雷影はナルトに見向きもせず、キリへと一歩足を踏み出して、シカクも戦闘体制に入る。
雷影「はっ、おもしろい。小娘、お前に免じてここは引いてやる」
ふと体の力を抜いた雷影は、口角を上げてキリを見定める。
雷影「木ノ葉にも骨のあるやつはいるらしい。見たところ下忍か?小娘、名はなんという」
キリ「……………樹の里から来た。……キリ」
キリの返答はずいぶん間があってからだった。
雷影「樹の里?木ノ葉ではないのか。木ノ葉なんぞには勿体無い。どうだ小娘、雲隠れの里に来ないか」
キリ「!!」
雷影「こんな甘ったれた奴らといても、強くはなれん。雲隠れに来い」
キリ(雲隠れに……私が?)
木ノ葉隠れの里へ来て、約半年になる。
シカクをはじめ、キリに対して友好的な者もゼロではない。

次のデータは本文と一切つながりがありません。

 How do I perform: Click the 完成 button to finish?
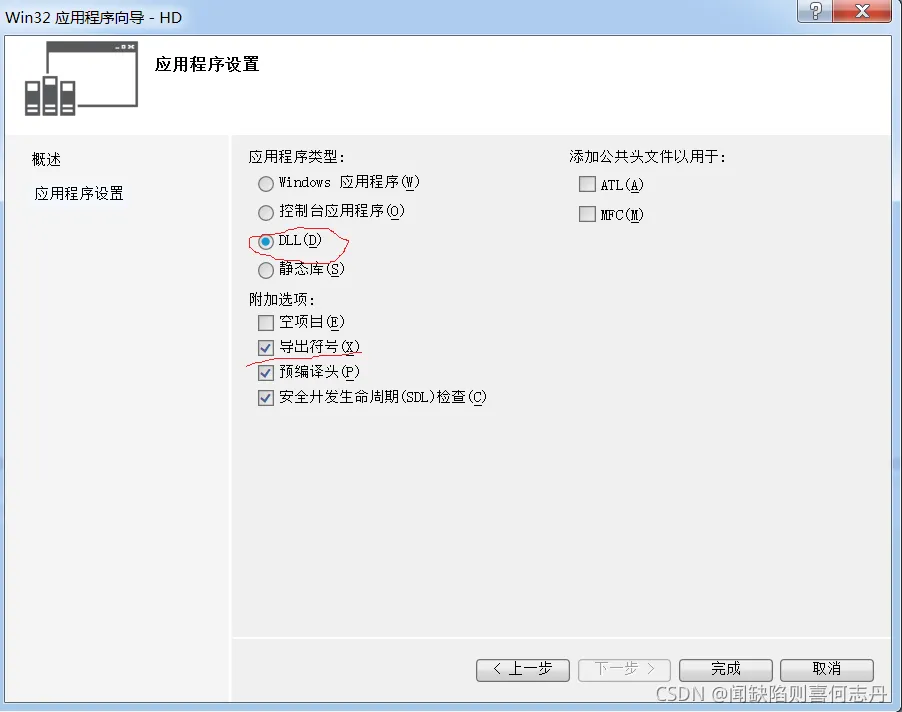click(725, 669)
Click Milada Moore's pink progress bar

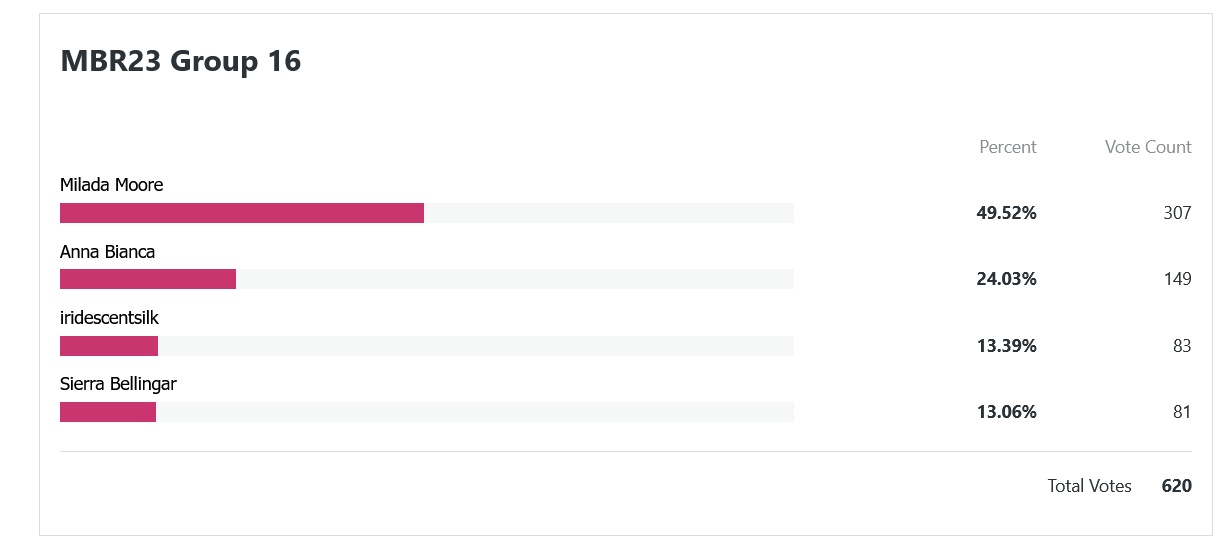[242, 213]
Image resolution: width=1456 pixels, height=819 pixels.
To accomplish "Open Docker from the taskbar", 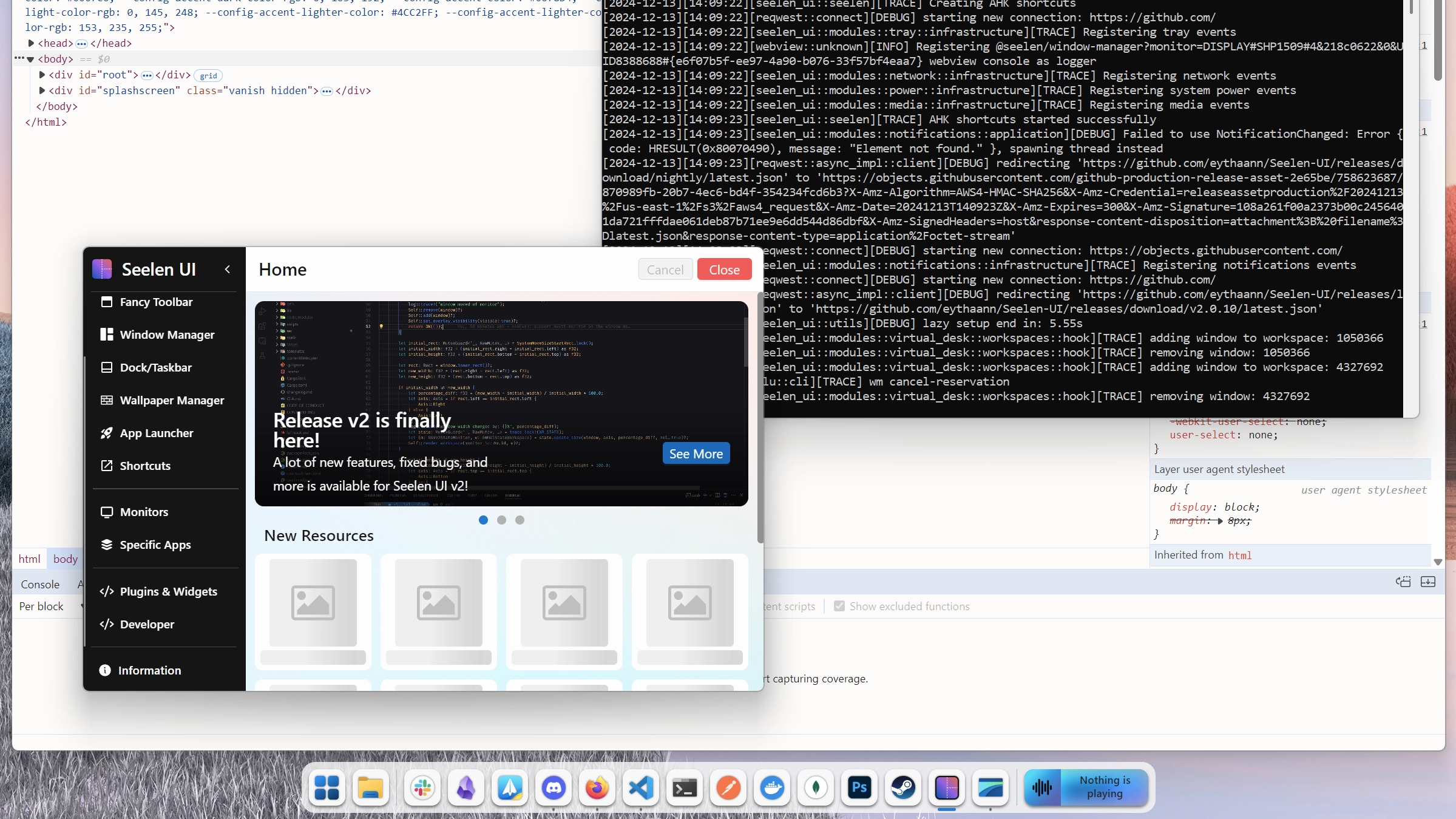I will pyautogui.click(x=771, y=788).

けれど、里の上層部や里内には反対をしている者が多いことをキリは知っている。
キリ(木ノ葉にいるよりも、雲隠れにいた方がいいのかもしれない)
三代目、シカク、キリを庇護する者たちに迷惑をかけていることも、よくわかっていた。
キリの揺れる視線を遮るように、シカクは二人の間に入る。